Qué hacer: Transcribe textualmente la parte del fragmento sobre el envío de los doce que comienza con "Y estableció a" y sigue hasta "también, para enviarlos a predicar.".

Fragmento seleccionado:

▶

Y estableció a los doce para que estuviesen con él y para enviarlos a predicar.
Marcos 3.14
Es la gran noticia del evangelio que Cristo Jesús vino al mundo para salvar a los pecadores. El amor de Dios se manifestó en que, siendo aún pecadores, Cristo murió por nosotros, y que justificados pues por la fe, tenemos paz con Dios por medio de nuestro Señor Jesucristo.
Pero ese mensaje celestial tiene que ser difundido, anunciado a las naciones y por esa razón, Jesús estableció a los doce discípulos con dos propósitos: que estuviesen con él y también, para enviarlos a predicar.
Que estuviesen con él no significa que Jesús simplemente quería tener un grupo cercano afín a él; no, esto se refiere a que estos hombres comprendieran su mensaje y fueran instruidos en él para enseñarlo a otros. Los convirtió en discípulos. Lo primero es aprender, lo segundo, es predicar, ser testigos suyos. Esta es la cadena providencial que asegura el mensaje de Cristo a través de las generaciones y las naciones, el cual jamás se ha interrumpido. Más tarde Pablo instruye a su discípulo Timoteo: «Lo que has aprendido de mí, esto también encarga a hombres fieles que sean idóneos para enseñar también a otros» (2 Tim 2.1). Esto se llama discipular, hacer discípulos.
El mensaje que los discípulos tienen que llevar es el de la vida eterna por la fe en la obra salvadora de Jesús, el Hijo de Dios. Es un mensaje divino, único, que no debían guardar para sí mismos. Vemos que en seguida comenzó a enviarlos de dos en dos y saliendo, predicaban que los hombres se arrepintiesen… y los sanaban. (6.7)

◀

Información proporcionada:

▶

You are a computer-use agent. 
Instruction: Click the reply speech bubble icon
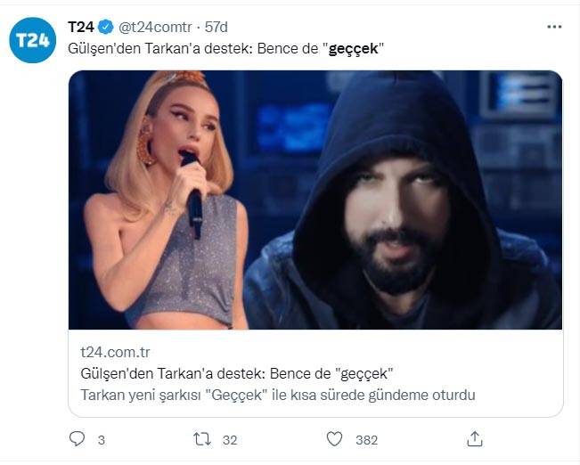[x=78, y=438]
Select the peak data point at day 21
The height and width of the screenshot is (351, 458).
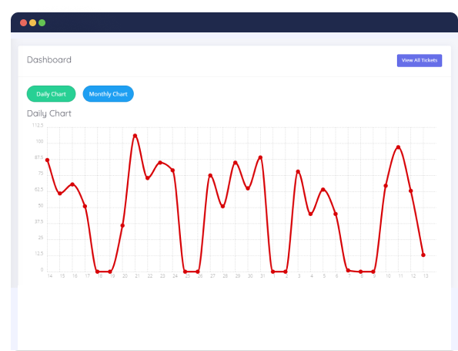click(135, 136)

◀
▶

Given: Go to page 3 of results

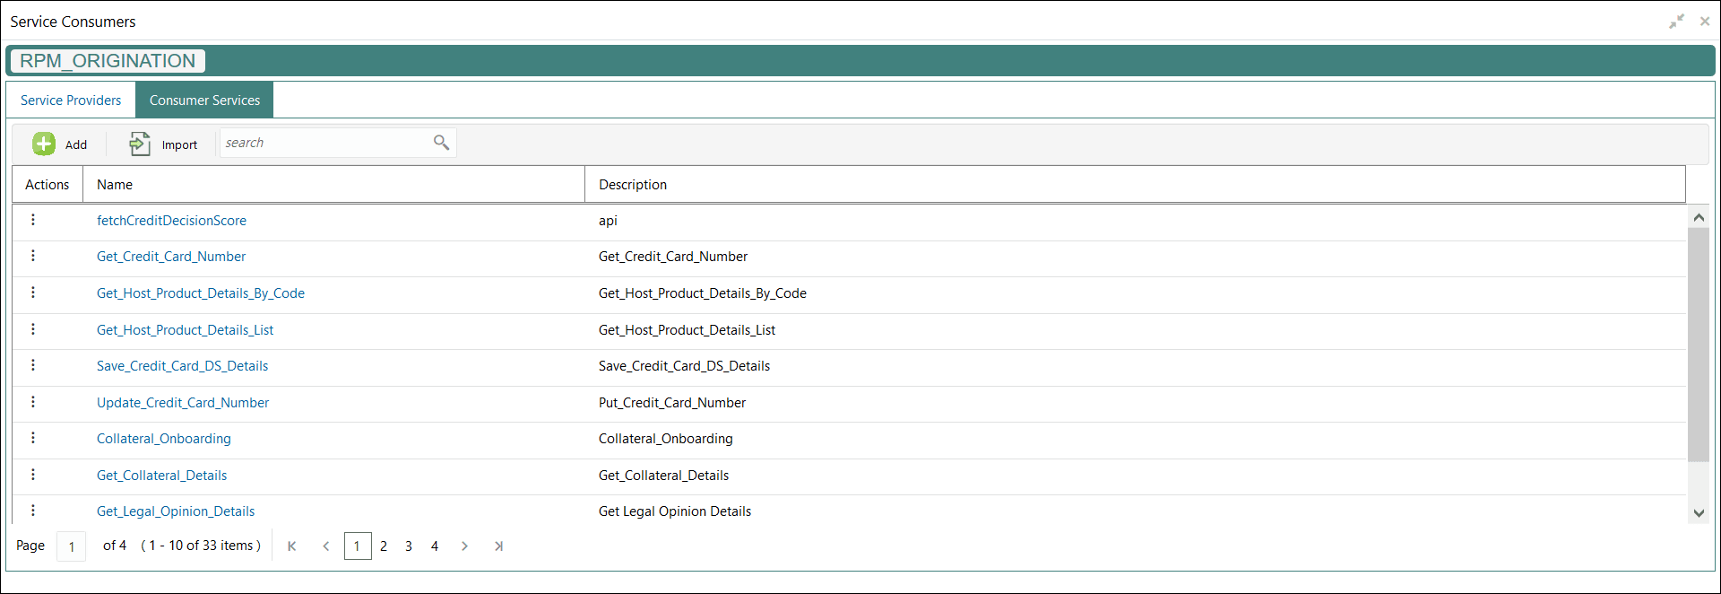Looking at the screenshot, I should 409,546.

◀

Resultado del ejercicio:
Y estableció a los doce para que estuviesen con él y para enviarlos a predicar.
Marcos 3.14
Es la gran noticia del evangelio que Cristo Jesús vino al mundo para salvar a los pecadores. El amor de Dios se manifestó en que, siendo aún pecadores, Cristo murió por nosotros, y que justificados pues por la fe, tenemos paz con Dios por medio de nuestro Señor Jesucristo.
Pero ese mensaje celestial tiene que ser difundido, anunciado a las naciones y por esa razón, Jesús estableció a los doce discípulos con dos propósitos: que estuviesen con él y también, para enviarlos a predicar.